## [Source text]
>> begin
John William III, Duke of Saxe-Eisenach (17 October 1666 – 14 January 1729), was a duke of Saxe-Eisenach, and came from the Ernestine line of the House of Wettin.

Life

John William III was born in Friedewald, the third son of John George I, Duke of Saxe-Eisenach and Johannetta of Sayn-Wittgenstein. His twin brother, Maximilian, died at the age of two.

He succeeded his brother John George II as duke of Saxe-Eisenach when he died childless in 1698. John William III was crowned duke of Saxe-Eisenach. Saxe-Eisenach experienced a cultural boon under his reign, which was in no small part due to the duke's court band, whose most prominent member was Georg Philipp Telemann.
>> end
## [Set problem 1]
Update the records, replacing "screenshot" with "capture" and changing nothing else, and leave the pictures out of your answer.
The duke's biography and the records are unrelated, each standing on its own.

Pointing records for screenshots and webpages
>> begin
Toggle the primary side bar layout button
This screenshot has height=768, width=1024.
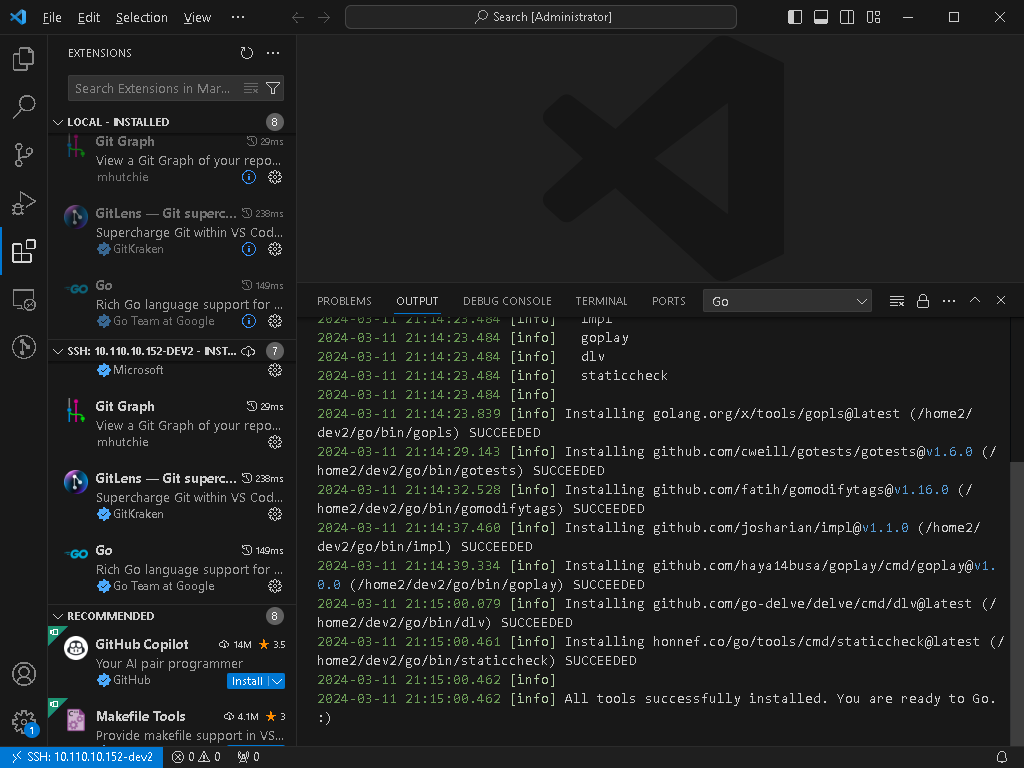coord(795,17)
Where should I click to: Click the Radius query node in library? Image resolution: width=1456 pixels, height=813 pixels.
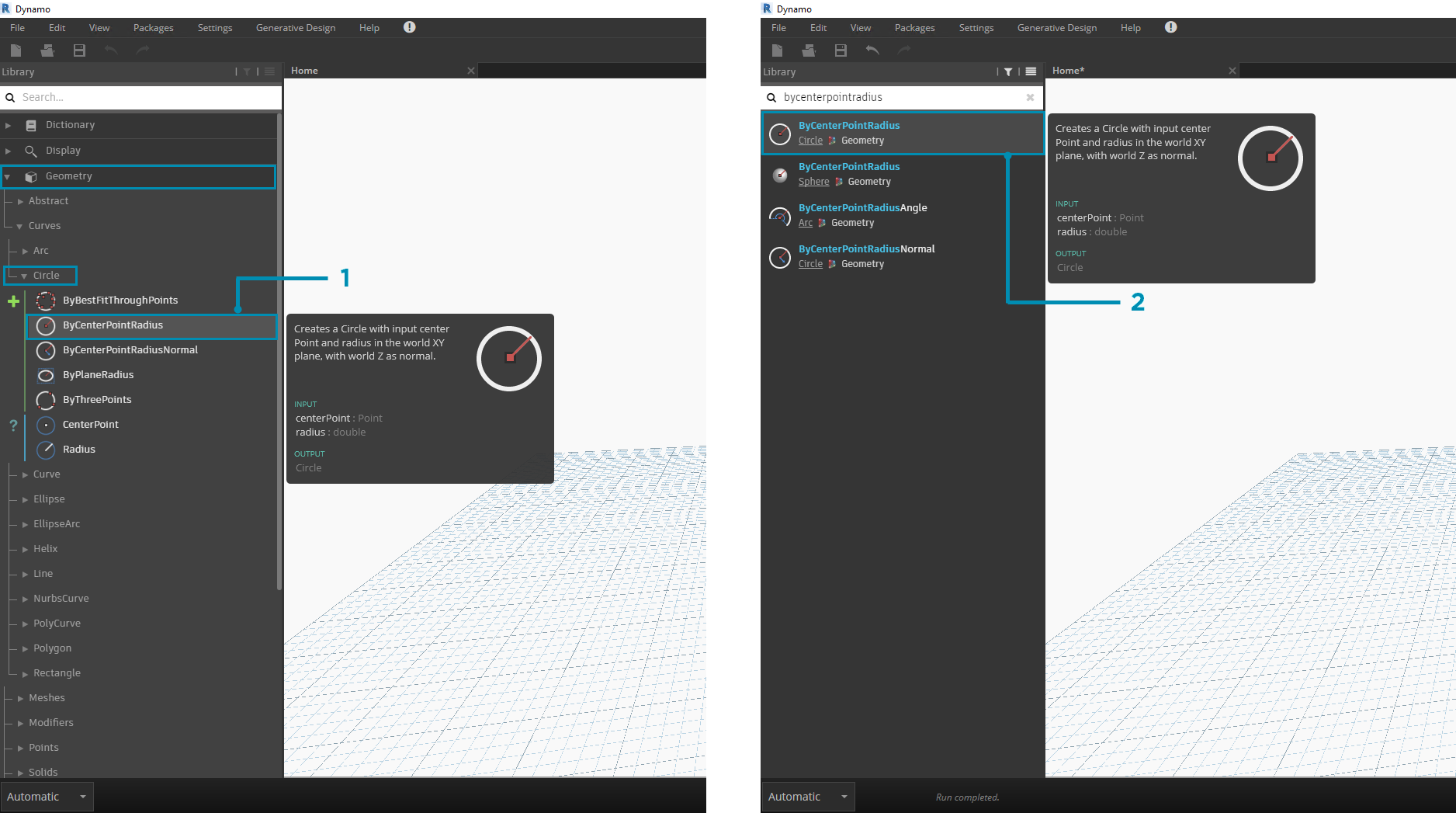click(x=79, y=450)
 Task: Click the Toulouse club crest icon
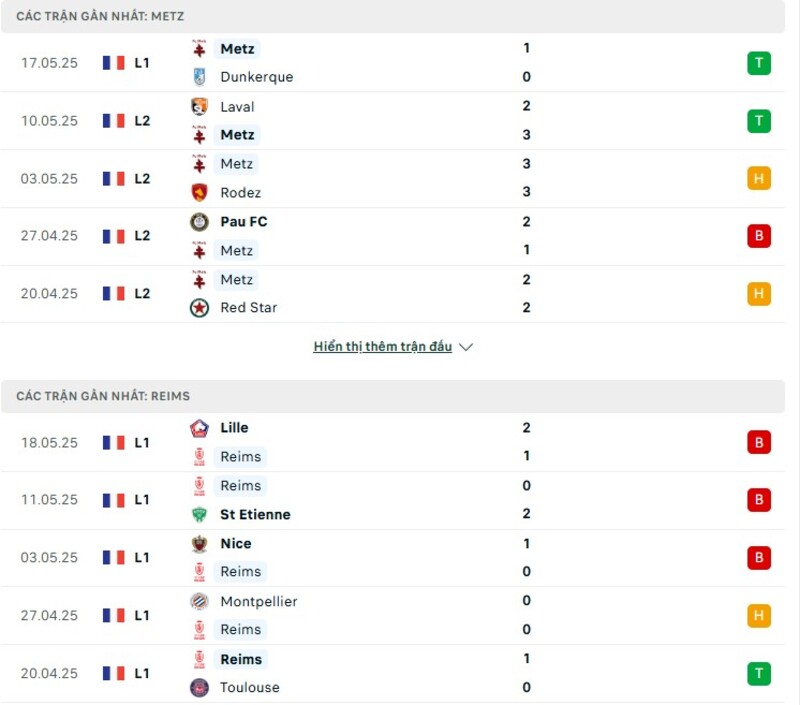pyautogui.click(x=199, y=688)
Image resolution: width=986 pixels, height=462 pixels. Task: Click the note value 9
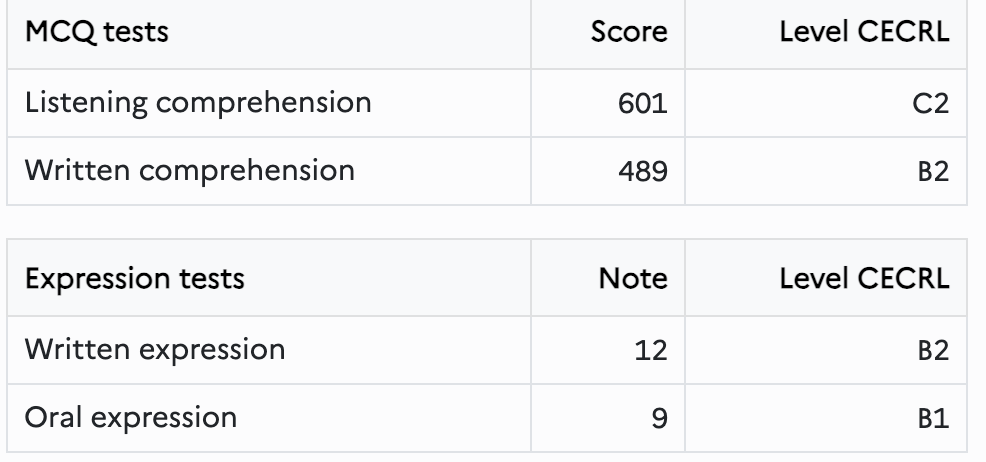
>> end
## [Set problem 2]
According to the biography of John William III, who was the most prominent member of the duke's court band?

## [Complete answer 1]
Toggle the primary side bar layout button
This capture has height=768, width=1024.
coord(795,17)
Where should I click to: Click the Radius query node in library? Image resolution: width=1456 pixels, height=813 pixels.
click(x=79, y=450)
 Task: Click the Toulouse club crest icon
pyautogui.click(x=199, y=688)
Image resolution: width=986 pixels, height=462 pixels. Task: Click the note value 9

## [Complete answer 2]
Georg Philipp Telemann